DUCAMortgage spreads can’t get much tighter, right?

Wrong.

DUCA Financial, Ontario’s 5th-largest credit union, has launched a strikingly competitive program for mortgage brokers. How competitive? We’re talking 5-year fixed rates currently priced just 115 basis points above the 5-year bond. That is unheard of pricing in today’s market.

If DUCA can maintain such spreads, the 60-year-old credit union could siphon hundreds of millions (perhaps billions) in mortgage volume from Ontario competitors.

The real story, however, is how DUCA can offer those rates.

By default, DUCA has to be ultra-competitive. That’s the only way it can execute on its new model, which is to use brokers to rapidly build its membership. That, in turn, allows it to cross-sell a variety of financial products to new people.

In fact, it’s so dedicated to brokers that it has eliminated its own mobile sales force. Brokers are now a virtual extension of its branches.

Success-and-Teamwork“We want to be a top-10 broker channel lender by the end of next year,” notes Andrew Ramdeholl, AVP, Commercial Lending & Broker Services, and the brainchild behind this program. That would be quite a feat for an Ontario-only lender, but DUCA may just have the goods to do it.

Asked why DUCA is investing so heavily in brokers, Ramdeholl says, “It makes a great deal of sense to us here at DUCA to concentrate and focus our efforts on the mortgage brokerage community. It is enormously more efficient to originate the volumes we are targeting with this model. Mortgage brokers have a larger reach and larger circles of influence…”

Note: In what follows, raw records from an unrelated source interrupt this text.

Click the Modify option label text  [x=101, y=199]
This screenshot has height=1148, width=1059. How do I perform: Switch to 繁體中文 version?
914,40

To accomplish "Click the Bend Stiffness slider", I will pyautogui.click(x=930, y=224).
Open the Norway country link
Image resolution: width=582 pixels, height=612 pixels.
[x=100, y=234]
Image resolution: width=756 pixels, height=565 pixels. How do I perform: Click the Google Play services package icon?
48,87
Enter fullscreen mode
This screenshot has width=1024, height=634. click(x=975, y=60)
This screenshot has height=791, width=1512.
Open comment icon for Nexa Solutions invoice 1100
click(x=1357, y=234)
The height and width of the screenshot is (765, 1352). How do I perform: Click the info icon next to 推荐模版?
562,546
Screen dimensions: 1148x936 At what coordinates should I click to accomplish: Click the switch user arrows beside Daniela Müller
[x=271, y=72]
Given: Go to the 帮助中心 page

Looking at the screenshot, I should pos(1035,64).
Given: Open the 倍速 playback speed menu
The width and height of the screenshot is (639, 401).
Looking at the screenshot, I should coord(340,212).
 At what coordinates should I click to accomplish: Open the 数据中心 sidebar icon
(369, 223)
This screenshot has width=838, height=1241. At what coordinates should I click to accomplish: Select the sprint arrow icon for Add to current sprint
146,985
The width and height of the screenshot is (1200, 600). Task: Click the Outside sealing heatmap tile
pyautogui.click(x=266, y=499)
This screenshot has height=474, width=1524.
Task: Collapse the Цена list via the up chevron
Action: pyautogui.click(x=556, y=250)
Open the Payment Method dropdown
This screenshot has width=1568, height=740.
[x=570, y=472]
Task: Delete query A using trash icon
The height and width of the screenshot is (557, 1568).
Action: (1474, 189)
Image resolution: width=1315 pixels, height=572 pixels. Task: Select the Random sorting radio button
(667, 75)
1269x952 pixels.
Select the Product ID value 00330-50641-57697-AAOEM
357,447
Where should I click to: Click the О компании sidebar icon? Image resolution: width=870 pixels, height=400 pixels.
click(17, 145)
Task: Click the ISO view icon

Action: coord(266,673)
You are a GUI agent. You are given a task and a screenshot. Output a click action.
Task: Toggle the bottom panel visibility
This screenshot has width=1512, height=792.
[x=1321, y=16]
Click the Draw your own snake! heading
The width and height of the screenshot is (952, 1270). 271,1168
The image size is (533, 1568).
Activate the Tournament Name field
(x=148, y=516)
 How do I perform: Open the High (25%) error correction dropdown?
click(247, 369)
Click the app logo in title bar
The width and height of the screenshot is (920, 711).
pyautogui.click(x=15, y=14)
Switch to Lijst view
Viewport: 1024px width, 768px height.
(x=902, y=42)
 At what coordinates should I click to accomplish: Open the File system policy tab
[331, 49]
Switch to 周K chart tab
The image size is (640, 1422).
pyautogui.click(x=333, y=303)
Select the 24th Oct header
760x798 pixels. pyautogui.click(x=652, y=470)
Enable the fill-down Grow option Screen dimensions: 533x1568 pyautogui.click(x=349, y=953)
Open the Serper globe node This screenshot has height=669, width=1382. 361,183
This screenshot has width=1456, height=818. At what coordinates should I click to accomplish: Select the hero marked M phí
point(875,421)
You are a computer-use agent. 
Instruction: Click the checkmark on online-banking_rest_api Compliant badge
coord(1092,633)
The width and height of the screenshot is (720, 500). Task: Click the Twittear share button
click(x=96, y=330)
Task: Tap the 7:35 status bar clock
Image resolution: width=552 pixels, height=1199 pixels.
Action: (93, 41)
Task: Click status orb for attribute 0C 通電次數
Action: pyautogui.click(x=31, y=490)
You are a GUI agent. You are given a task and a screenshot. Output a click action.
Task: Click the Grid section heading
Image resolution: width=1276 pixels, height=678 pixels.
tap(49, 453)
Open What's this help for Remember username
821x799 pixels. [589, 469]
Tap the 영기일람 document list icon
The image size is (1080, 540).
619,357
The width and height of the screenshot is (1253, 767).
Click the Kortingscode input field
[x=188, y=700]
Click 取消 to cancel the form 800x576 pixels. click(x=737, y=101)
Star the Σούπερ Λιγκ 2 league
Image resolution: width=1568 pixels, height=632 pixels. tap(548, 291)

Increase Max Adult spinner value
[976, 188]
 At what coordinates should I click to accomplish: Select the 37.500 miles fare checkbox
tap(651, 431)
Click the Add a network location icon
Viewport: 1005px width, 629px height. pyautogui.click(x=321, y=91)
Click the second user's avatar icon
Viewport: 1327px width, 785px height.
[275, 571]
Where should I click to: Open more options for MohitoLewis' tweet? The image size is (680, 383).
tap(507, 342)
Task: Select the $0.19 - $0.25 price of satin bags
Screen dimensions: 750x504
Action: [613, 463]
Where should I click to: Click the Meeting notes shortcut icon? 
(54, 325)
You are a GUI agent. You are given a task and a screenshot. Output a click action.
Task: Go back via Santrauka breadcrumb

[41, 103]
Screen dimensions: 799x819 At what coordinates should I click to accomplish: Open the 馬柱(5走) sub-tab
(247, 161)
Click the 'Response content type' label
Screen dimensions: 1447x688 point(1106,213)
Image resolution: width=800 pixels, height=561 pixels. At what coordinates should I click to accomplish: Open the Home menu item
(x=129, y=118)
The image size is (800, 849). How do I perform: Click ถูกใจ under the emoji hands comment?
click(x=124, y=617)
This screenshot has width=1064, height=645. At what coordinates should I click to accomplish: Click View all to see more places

Here’s more of what makes its broker offering different:

  • It’s highly exclusive
    • Only five brokerages are now in the program. DUCA says it will keep the number small and limited to top producers.
  • Pricing is guaranteed
    • It’s so aggravating when a “me-too” lender (i.e., one with few product and rate advantages) asks brokers for a big funding commitment in order to sign up. DUCA requires brokers to guarantee a not-insignificant $25 million in funding, but it offers a predictable competitive edge that is largely unmatched.
    • Here’s something of a rarity: DUCA actually guarantees its rate discounting in its broker contracts. That way, brokers know it’s serious about staying competitive. And its rates are guaranteed to be below that of even its retail branches. (How it will avoid infighting with its retail channel is beyond us.) What a stark contrast this is to some banks and credit unions who miss no opportunity to undercut their broker “partners.”
  • Brokers underwrite their own applications
    • Yep, you heard that right. Unlike virtually every other broker-channel lender in Canada, DUCA doesn’t have underwriters. It has “adjudicators” who basically do fraud and number checks. (It has highly sophisticated anti-fraud systems.) These adjudicators either approve or decline files. They don’t help brokers “make deals fit.” This system allows for the efficiencies necessary for DUCA’s unequalled pricing.
    • Brokers are responsible for ensuring applications meet DUCA’s guidelines precisely. DUCA imposes a three-strikes policy on brokers who don’t follow its procedures.
    • It wants brokers to meet a 90% approval-to-fund ratio (very high by industry standards and probably unrealistic, but DUCA depends on efficiency).
    • Brokers have to call the applicants’ employers themselves.
    • Documents can be sent in with the deal submission to receive “no-condition approvals” by the next business day.
    • To maintain efficiency, DUCA deals with a maximum of two contacts per broker firm. It does not employ traditional business development managers (BDMs) for training and sales support.
  • Borrowers don’t have to be rock stars to get DUCA’s industry-leading pricing
    • Stated income is not available with DUCA’s best rates, but as long as you can prove stable income, have a 620+ credit score, and meet reasonable debt ratios, you’ll find that its guidelines are reasonable. That said, it rarely allows for exceptions to those guidelines.
  • Mortgages are mostly funded from its balance sheet
    • Other deposit-taking lenders also fund off-balance sheet, but not having to rely on more costly securitization gives DUCA an edge over the non-bank lenders who do. How long it can maintain that funding edge is the question.
    • To maintain liquidity, it is heavily promoting deposit referrals from brokers.
  • Brokers receive full compensation in a lump sum when clients renew.
    • Again, this is very uncommon in our business.
    • DUCA actually refers the deal back to the broker at renewal (another rarity).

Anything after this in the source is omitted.